**INPUT**

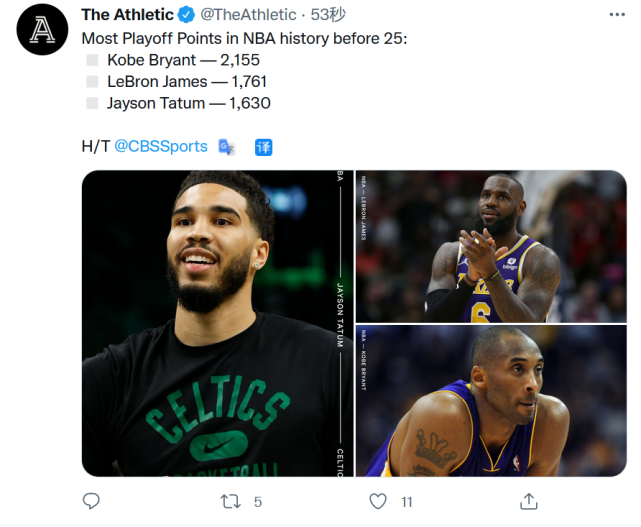641x527 pixels.
Task: Click the retweet count number 5
Action: click(258, 502)
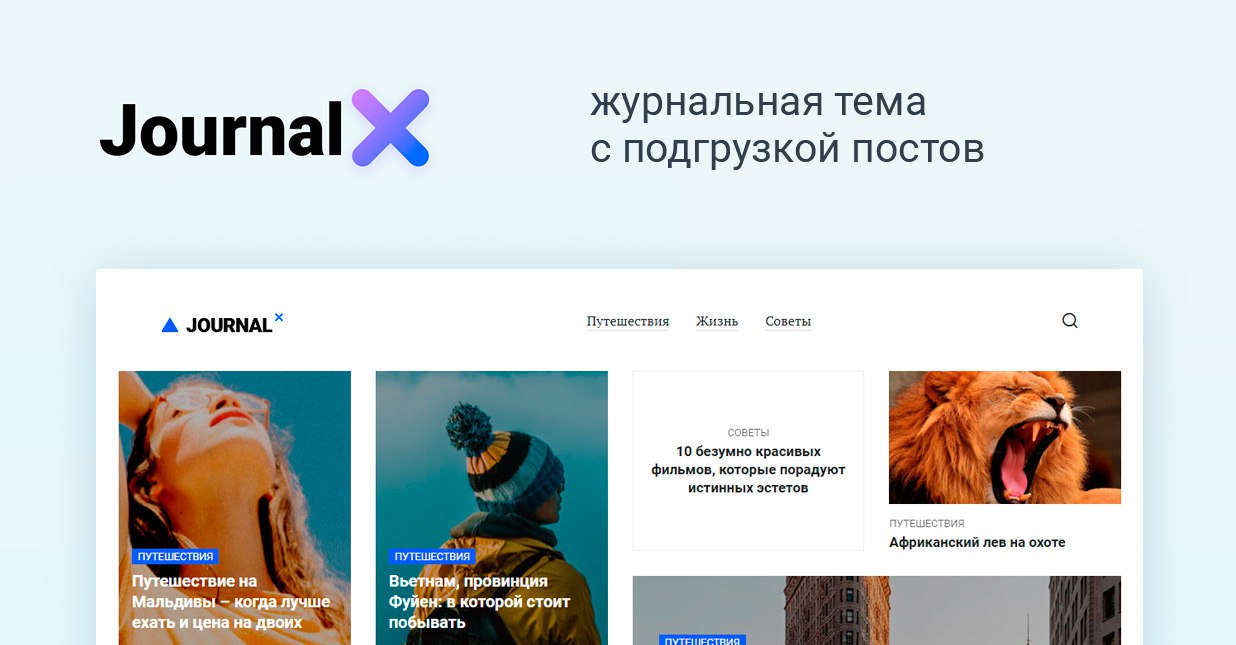This screenshot has width=1236, height=645.
Task: Click Путешествия tag on Vietnam card
Action: tap(432, 556)
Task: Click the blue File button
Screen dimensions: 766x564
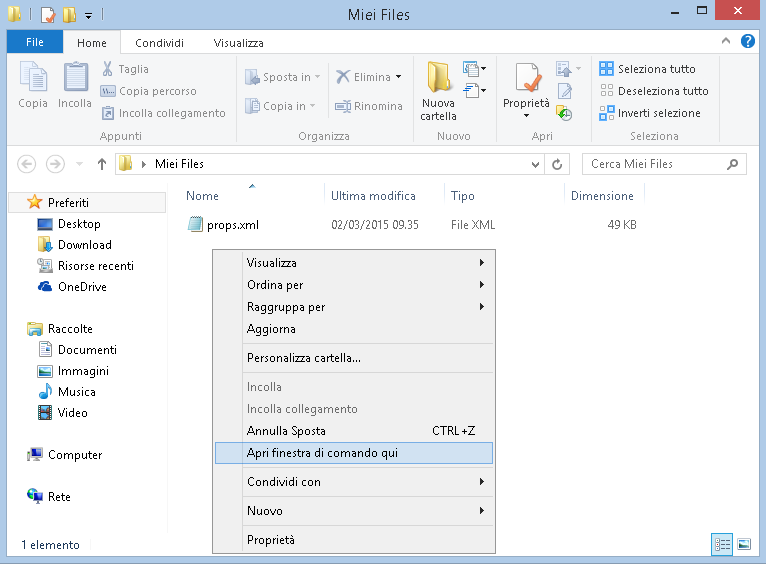Action: pyautogui.click(x=34, y=43)
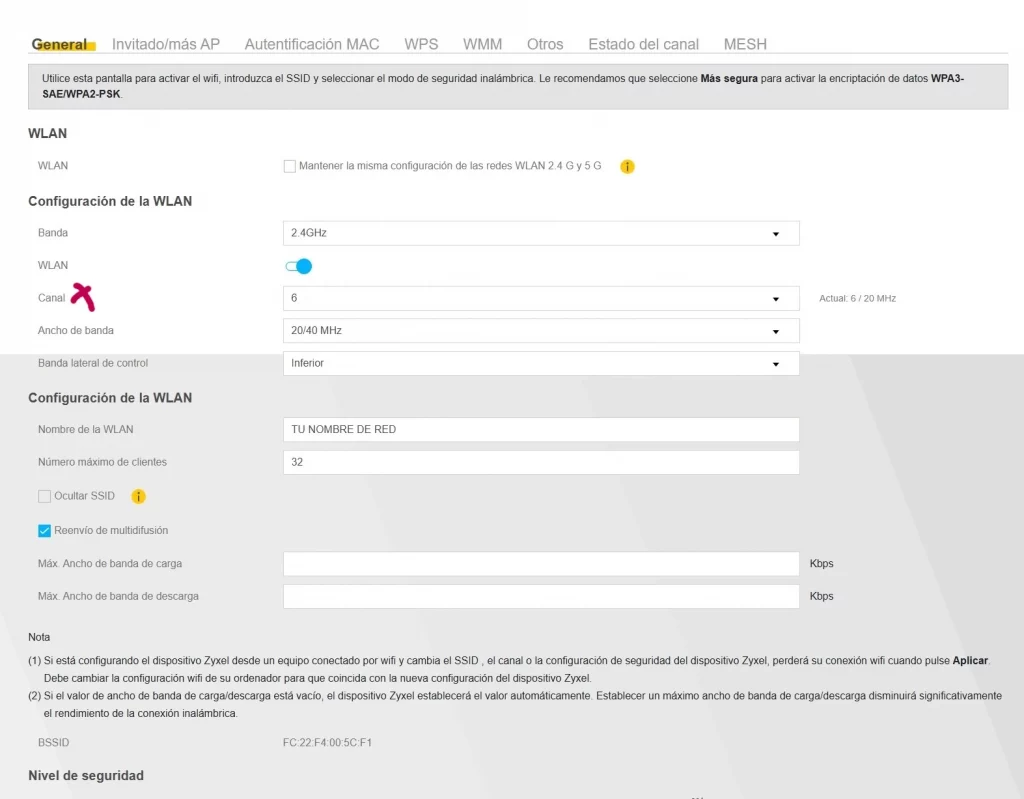This screenshot has width=1024, height=799.
Task: Select Banda lateral de control dropdown
Action: point(541,363)
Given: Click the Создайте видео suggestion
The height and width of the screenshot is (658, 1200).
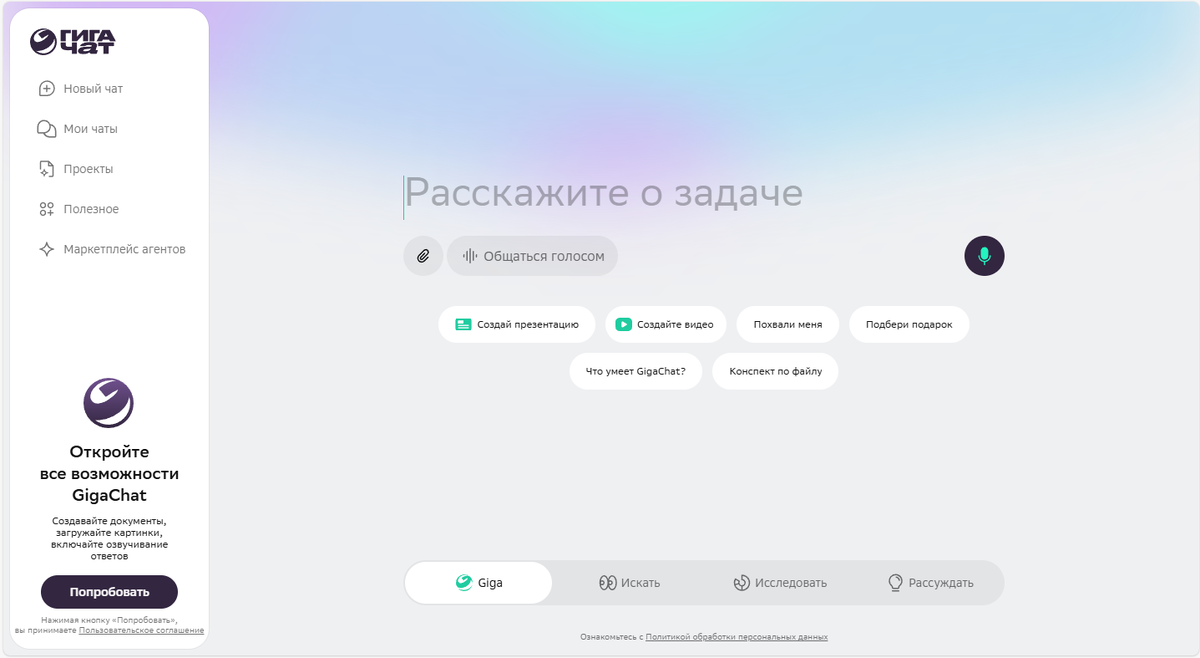Looking at the screenshot, I should (665, 324).
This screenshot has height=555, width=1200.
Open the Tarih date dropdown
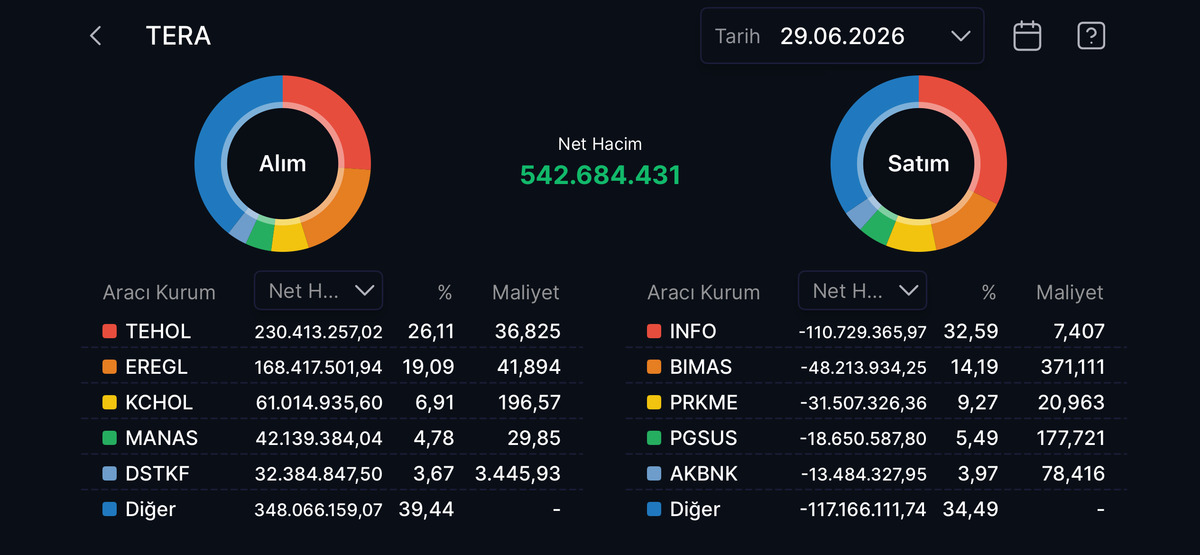point(842,36)
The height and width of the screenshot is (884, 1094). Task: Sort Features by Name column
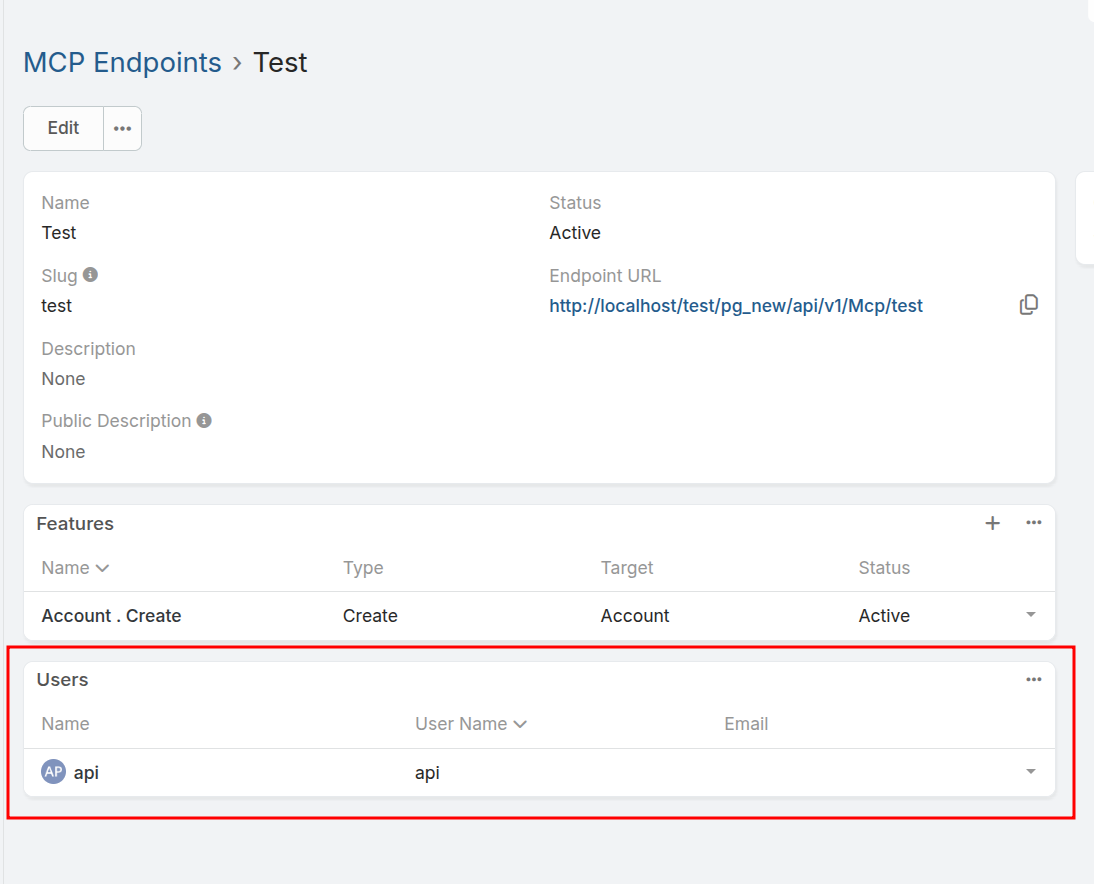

**EXERCISE GOAL**
Restate word for word only the lines from the one with "Given: Click the Создайте видео suggestion" through the last line of the material, both included. Any picture should be left out.

**SOLUTION TO THE EXERCISE**
Given: Click the Создайте видео suggestion
The height and width of the screenshot is (658, 1200).
Looking at the screenshot, I should (665, 324).
This screenshot has height=555, width=1200.
Open the Tarih date dropdown
point(842,36)
The height and width of the screenshot is (884, 1094). Task: Sort Features by Name column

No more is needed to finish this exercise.